- TASK STATEMENT: Given the material below, repeat exactly the lines from the one containing "版块 (479, 2509)" through the final line, and nothing else.

- AVAILABLE DATA:

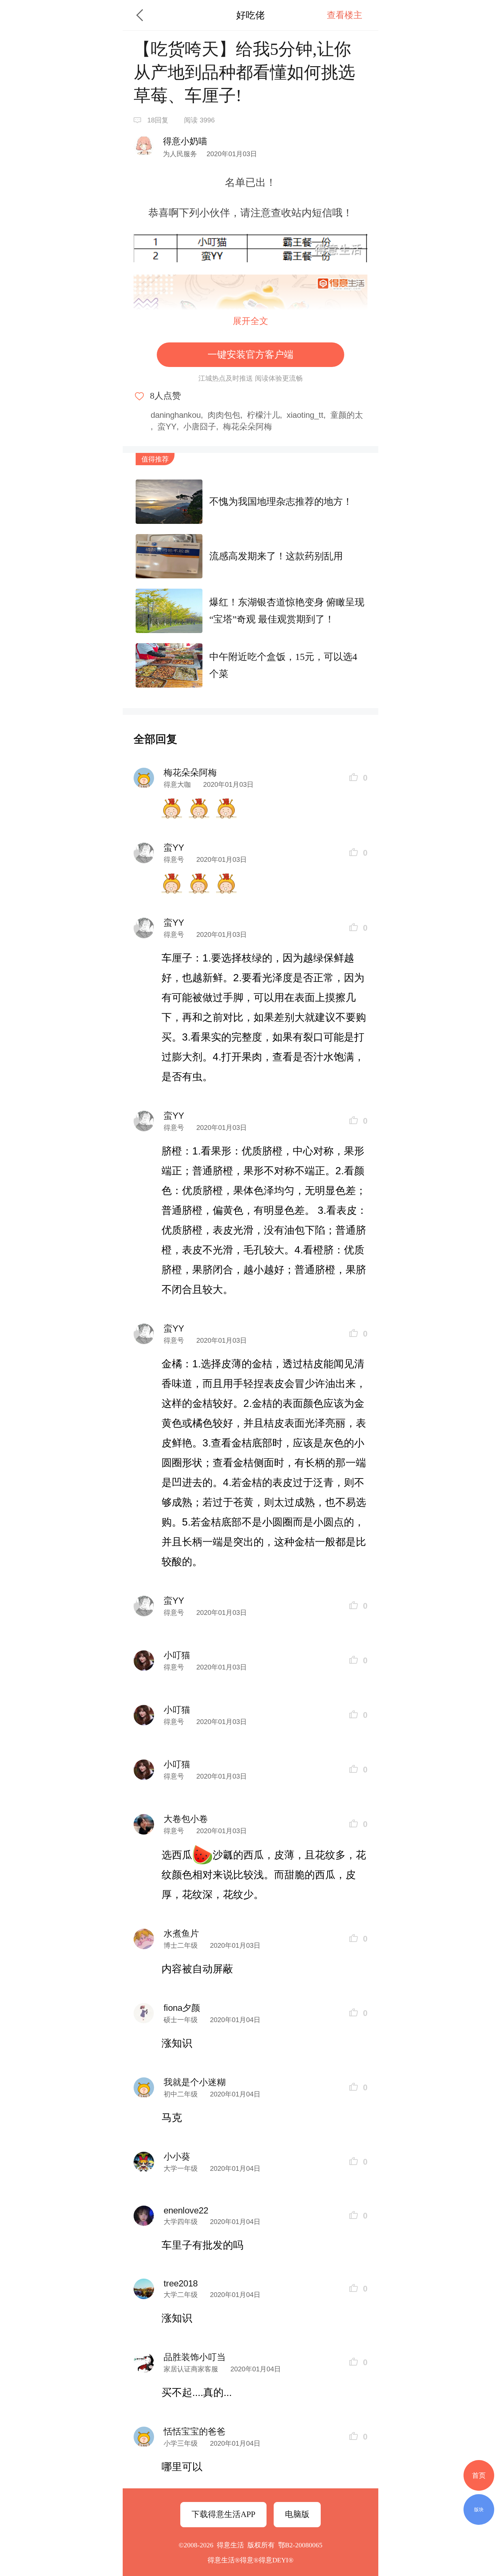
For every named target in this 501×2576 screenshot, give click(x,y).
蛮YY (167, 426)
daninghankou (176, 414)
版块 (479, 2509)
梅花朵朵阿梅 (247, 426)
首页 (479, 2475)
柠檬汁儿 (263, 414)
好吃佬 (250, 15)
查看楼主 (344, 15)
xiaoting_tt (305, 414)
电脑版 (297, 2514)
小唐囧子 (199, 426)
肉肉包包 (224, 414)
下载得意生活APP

- TASK OUTPUT:
版块 (479, 2509)
梅花朵朵阿梅 (247, 426)
首页 (479, 2475)
柠檬汁儿 (263, 414)
好吃佬 (250, 15)
查看楼主 (344, 15)
xiaoting_tt (305, 414)
电脑版 (297, 2514)
小唐囧子 (199, 426)
肉肉包包 (224, 414)
下载得意生活APP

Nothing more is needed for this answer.